Saturday, November 25, 2006

The joys of MySQL 5.1 (Part 2- The Current Problem)

I've been very busy testing and testing MySQL 5.1.12-beta and on the surface, it passes my tests. But first, let me set the stage as far as what we are trying to accomplish at RightMedia...

All of our adserving data is aggregated into our reporting database, which runs MySQL version 5.0.22. The database is so large, that we split it across 6 machines.
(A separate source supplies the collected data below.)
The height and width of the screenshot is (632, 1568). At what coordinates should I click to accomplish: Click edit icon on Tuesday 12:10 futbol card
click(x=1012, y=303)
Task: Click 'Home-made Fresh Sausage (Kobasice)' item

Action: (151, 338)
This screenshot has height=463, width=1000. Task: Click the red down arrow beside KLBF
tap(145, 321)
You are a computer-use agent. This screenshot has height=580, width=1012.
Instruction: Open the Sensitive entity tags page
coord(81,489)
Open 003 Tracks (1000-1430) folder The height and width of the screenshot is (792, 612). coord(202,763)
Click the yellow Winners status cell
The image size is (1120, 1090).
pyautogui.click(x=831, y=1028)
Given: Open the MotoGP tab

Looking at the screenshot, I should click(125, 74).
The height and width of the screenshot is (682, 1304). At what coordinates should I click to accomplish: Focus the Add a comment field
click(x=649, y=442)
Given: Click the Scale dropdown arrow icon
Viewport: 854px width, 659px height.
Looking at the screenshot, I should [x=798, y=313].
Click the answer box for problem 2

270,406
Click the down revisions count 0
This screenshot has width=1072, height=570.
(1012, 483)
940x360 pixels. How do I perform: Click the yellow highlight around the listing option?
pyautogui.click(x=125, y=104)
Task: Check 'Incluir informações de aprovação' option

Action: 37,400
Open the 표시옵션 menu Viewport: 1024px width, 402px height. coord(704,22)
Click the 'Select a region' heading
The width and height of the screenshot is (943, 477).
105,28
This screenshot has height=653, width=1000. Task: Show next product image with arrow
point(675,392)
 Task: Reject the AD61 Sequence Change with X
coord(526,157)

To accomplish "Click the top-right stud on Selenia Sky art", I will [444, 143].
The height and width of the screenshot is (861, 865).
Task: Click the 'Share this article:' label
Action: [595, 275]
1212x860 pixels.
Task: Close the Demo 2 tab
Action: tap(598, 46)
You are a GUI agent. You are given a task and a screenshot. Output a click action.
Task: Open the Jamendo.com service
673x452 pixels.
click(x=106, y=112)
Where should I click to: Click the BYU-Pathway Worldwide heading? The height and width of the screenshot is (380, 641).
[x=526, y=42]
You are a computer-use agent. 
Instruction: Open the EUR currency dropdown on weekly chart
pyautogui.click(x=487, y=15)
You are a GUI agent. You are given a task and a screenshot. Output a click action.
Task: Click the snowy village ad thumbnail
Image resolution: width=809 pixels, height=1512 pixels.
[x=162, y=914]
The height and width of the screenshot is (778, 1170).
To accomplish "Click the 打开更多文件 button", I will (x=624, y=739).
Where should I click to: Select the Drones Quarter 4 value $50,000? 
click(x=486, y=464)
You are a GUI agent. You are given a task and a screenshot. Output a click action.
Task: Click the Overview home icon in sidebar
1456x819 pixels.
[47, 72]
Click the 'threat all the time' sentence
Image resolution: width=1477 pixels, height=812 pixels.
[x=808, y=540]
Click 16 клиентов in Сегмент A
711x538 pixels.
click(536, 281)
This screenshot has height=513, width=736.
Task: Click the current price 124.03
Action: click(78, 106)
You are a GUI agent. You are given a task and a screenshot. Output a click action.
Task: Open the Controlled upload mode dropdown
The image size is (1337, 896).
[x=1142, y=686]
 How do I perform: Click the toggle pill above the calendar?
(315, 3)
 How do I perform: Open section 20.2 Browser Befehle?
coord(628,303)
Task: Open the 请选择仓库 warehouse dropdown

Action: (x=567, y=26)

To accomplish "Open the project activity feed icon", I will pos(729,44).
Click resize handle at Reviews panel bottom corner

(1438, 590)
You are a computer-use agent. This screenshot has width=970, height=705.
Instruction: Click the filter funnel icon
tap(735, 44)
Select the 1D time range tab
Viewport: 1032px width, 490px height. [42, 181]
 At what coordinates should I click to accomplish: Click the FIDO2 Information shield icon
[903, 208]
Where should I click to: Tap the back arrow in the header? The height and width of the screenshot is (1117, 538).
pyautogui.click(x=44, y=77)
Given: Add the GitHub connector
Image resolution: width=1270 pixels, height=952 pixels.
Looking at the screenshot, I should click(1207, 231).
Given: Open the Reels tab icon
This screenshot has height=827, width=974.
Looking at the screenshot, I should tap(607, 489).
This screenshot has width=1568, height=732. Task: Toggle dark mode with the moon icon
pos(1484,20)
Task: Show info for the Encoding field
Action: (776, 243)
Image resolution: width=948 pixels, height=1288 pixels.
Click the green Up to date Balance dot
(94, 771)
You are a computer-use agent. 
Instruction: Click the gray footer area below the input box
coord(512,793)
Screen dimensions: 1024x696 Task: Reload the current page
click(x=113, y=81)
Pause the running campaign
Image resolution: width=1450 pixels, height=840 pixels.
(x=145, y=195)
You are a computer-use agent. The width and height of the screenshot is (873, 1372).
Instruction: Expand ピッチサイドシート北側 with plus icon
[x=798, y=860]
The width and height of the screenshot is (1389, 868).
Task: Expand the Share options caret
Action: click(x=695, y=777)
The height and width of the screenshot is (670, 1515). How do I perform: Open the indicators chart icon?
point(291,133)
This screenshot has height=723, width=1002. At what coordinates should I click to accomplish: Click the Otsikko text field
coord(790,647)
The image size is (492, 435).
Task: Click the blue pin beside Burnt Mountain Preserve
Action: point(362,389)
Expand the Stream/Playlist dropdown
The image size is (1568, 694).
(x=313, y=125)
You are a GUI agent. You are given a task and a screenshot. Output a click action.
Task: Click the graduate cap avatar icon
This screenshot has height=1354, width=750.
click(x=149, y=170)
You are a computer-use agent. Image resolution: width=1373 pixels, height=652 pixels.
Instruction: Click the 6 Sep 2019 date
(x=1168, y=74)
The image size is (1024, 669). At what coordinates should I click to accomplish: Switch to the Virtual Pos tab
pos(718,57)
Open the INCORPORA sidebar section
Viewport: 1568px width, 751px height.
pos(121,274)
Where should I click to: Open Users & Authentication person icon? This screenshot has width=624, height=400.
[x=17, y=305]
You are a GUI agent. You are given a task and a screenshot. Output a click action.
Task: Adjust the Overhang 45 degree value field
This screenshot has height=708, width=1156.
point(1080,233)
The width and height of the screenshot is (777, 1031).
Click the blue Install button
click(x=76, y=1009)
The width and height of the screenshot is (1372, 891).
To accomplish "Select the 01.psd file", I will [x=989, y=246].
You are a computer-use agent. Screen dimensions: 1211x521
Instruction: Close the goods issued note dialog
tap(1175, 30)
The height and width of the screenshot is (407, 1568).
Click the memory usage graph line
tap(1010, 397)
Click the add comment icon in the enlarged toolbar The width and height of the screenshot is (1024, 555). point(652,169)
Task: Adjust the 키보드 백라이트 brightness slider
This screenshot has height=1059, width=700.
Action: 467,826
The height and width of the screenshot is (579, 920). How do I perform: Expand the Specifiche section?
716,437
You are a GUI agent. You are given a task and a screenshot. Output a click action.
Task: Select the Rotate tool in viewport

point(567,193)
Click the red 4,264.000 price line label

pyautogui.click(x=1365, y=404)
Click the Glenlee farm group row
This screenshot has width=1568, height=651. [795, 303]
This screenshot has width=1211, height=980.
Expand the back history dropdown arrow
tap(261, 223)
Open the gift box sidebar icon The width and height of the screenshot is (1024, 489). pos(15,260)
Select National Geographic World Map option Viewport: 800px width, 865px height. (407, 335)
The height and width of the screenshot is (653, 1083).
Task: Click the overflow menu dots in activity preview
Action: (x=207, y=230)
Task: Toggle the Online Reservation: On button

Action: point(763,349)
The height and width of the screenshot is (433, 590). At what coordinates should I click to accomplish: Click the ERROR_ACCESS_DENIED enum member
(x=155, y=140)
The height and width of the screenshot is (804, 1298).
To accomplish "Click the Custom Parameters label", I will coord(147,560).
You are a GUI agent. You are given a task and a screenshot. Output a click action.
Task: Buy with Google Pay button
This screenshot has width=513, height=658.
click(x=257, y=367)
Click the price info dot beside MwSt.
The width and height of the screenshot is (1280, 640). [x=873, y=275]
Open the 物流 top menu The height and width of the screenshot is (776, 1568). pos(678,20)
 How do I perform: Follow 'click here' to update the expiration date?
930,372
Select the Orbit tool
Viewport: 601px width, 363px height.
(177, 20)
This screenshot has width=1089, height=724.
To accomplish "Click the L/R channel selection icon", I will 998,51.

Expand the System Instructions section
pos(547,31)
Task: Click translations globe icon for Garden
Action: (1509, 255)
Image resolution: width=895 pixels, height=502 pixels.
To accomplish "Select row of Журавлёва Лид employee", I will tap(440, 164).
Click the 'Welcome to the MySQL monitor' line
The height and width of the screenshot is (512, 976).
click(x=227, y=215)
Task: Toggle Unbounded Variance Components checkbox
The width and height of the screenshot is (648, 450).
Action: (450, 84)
Each of these machines has a similar configuration: 2 Dual core Opteron CPUs, 16GB of memory and 3 146GB 15k RPM SCSI drives in a RAID-0 set.

Here is what one of our typical tables looks like:

CREATE TABLE `network_daily` (
`entity_id` int(11) NOT NULL default '0',
`buyer_entity_id` int(11) NOT NULL default '0',
`buyer_line_item_id` int(11) NOT NULL default '0',
`seller_entity_id` int(11) NOT NULL default '0',
`seller_line_item_id` int(11) NOT NULL default '0',
`size_id` int(11) NOT NULL default '0',
`pop_type_id` int(11) NOT NULL default '0',
`country_group_id` int(11) NOT NULL default '0',
`is_adjustment` tinyint(4) NOT NULL default '0',
`adv_learn_type` char(1) NOT NULL default '',
`pub_learn_type` char(1) NOT NULL default '',
`frequency` smallint(6) NOT NULL default '0',
`ymdh` datetime NOT NULL default '0000-00-00 00:00:00',
`imps` bigint(20) NOT NULL default '0',
`clicks` int(11) NOT NULL default '0',
`convs` int(11) NOT NULL default '0',
`id` int(10) unsigned NOT NULL default '0',
`checkpoint` int(11) default NULL,
PRIMARY KEY (`id`,`ymdh`),
KEY `ix_nsl_ymdh_buyerli` (`ymdh`,`buyer_line_item_id`),
KEY `ix_nsdl_ymdh_entity_buyer` (`ymdh`,`entity_id`,`buyer_entity_id`),
KEY `ix_nsdl_ymdh_entity_seller` (`ymdh`,`entity_id`,`seller_entity_id`)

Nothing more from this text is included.